1. ## Properties of Relations

course: Foundations of Higher Math

Let $\displaystyle A=\left\{1,2,3,4\right\}$. Give an example of a relation on A that is reflexive and transitive, but not symmetric.

My question is, does my relation have to include all of the pairs $\displaystyle \left\{(1,1),(2,2),(3,3),(4,4)\right\}$ to be reflexive?

For example, say my relation is $\displaystyle R=\left\{(1,1),(3,3),(1,3)\right\}$.

2. ## Re: Properties of Relations

course: Foundations of Higher Math

Let $\displaystyle A=\left\{1,2,3,4\right\}$. Give an example of a relation on A that is reflexive and transitive, but not symmetric.

My question is, does my relation have to include all of the pairs $\displaystyle \Delta_A=\left\{(1,1),(2,2),(3,3),(4,4)\right\}$ to be reflexive?

For example, say my relation is $\displaystyle R=\left\{(1,1),(3,3),(1,3)\right\}$.
Any reflexive relation on $\displaystyle A$ must contain $\displaystyle \Delta_A$ as a subset.

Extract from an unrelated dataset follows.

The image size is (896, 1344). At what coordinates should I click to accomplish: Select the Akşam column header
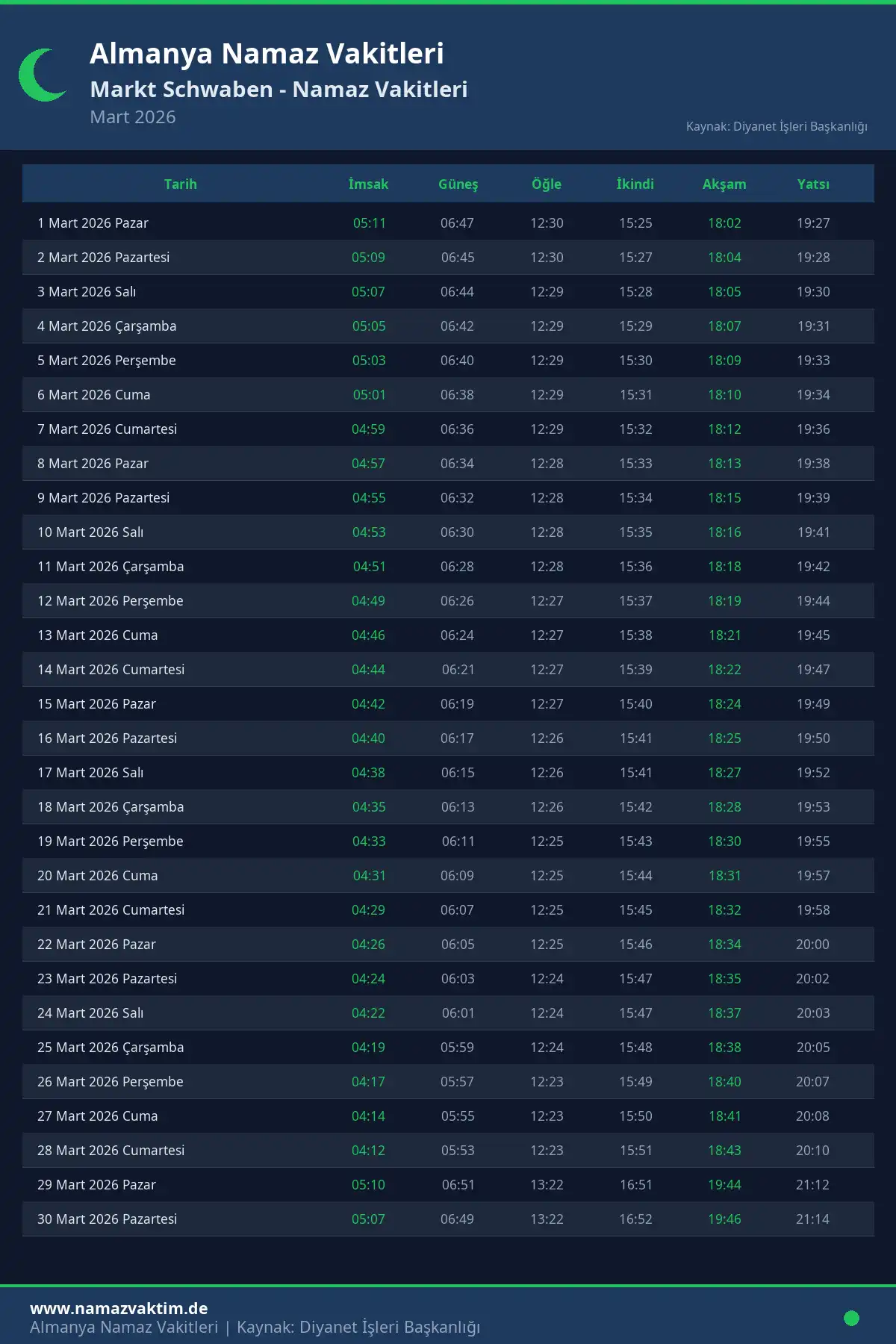coord(724,184)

3. ## Re: Properties of Relations

Originally Posted by Plato
Any reflexive relation on $\displaystyle A$ must contain $\displaystyle \Delta_A$ as a subset.
Perhaps my professor made a mistake in class.

We had $\displaystyle S=\left\{1,2,3\right\}$ and said that
$\displaystyle R= \left\{(1,1),(2,2)\right\}$ was a reflexive relation.

4. ## Re: Properties of Relations

Perhaps my professor made a mistake in class.

We had $\displaystyle S=\left\{1,2,3\right\}$ and said that
$\displaystyle R= \left\{(1,1),(2,2)\right\}$ was a reflexive relation.
Are you sure you heard correctly? R is a reflexive relation on {1, 2} but not on {1, 2, 3}.

5. ## Re: Properties of Relations

Originally Posted by HallsofIvy
Are you sure you heard correctly? R is a reflexive relation on {1, 2} but not on {1, 2, 3}.
Yes, he wrote the following table on the board then filled it in himself.

$\displaystyle R_3$ was the only one that had an 'X' for reflexive.

6. ## Re: Properties of Relations

Originally Posted by HallsofIvy
Are you sure you heard correctly? R is a reflexive relation on {1, 2} but not on {1, 2, 3}.
Here's the entire Powerpoint slide

7. ## Re: Properties of Relations

$\displaystyle R_3$ was the only one that had an 'X' for reflexive.
$\displaystyle R_3$ is not even close to being reflexive: it does not contain a single pair from the diagonal.

8. ## Re: Properties of Relations

Originally Posted by emakarov
$\displaystyle R_3$ is not even close to being reflexive: it does not contain a single pair from the diagonal.
Sorry

EDIT: $\displaystyle R_3$ was the only one that had an 'X' for *not* reflexive.

9. ## Re: Properties of Relations

$\displaystyle R_3$ was the only relation that was not reflexive. Forgive my earlier failed explanation

10. ## Re: Properties of Relations

$\displaystyle R_3$ was the only one that had an 'X' for *not* reflexive.
Actually I suspected that was the case

$\displaystyle R_3$ is the only one in the list that is irreflexive: i.e. $\displaystyle \Delta_S\cap R_3=\emptyset~.$

I wonder if that is what your instructor meant?

11. ## Re: Properties of Relations

Originally Posted by Plato
Actually I suspected that was the case

$\displaystyle R_3$ is the only one in the list that is irreflexive: i.e. $\displaystyle \Delta_S\cap R_3=\emptyset~.$

I wonder if that is what your instructor meant?
Perhaps. I'll have to ask him on Monday. He doesn't answer emails on weekends.

12. ## Re: Properties of Relations

Thanks to you all for your time.